彼が娘っこを拾った理由
*****清葉SIDE*****
「ちょ、待てって、どこへ行くんだよ、葉!!」
王から直々に紹介された契約獣の葉は、子猫みたいな外見の癖に偏屈で気難しい。
そして、まったく食べものの趣味が合わない。
甘ったるそうなべっこう飴みたいな蜜色のくせに、毛皮の上から分かる眉間の皺を消そうともしない。
最近は、益害の被害も減っているし、地方はともかく、王都での犯罪件数も減っている。
ジュウ担宰相の俺としては、益害や犯罪率の低下は喜ばしい。
益害も、害のほうは減って小競り合いも少なく、益である契約獣の数は順調に増加中だ。
『現状維持の結果ばかりではありませんか』
なんて、口下手な亜純に厭味っぽく言われることも無い。
不器用で口下手で、己の能力以上の仕事をしなければならない亜純。
分かっているし、負担もかけているし、こっちも年上だから堪えなくちゃいけないんだが。

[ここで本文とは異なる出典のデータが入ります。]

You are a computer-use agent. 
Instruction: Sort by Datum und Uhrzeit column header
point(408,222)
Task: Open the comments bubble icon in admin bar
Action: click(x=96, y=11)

あの厭味っぽいカチンとくる言い方だけは、どうにかならないかねぇ。
「に~~」
遠くから、葉のそれだけは鈴のような可愛らしい声が聞こえた。
珍しいな。あいつ、鳴くの嫌いなのに。
この先は、狂王の塔と呼ばれる、あまりにも己を御せない王が囚われる、忌み地だ。
その結界は、心閉宮よりも強く王の感情からの世界の混乱を遠ざけるが、王以外の者の立ち入りを絶対に禁止する。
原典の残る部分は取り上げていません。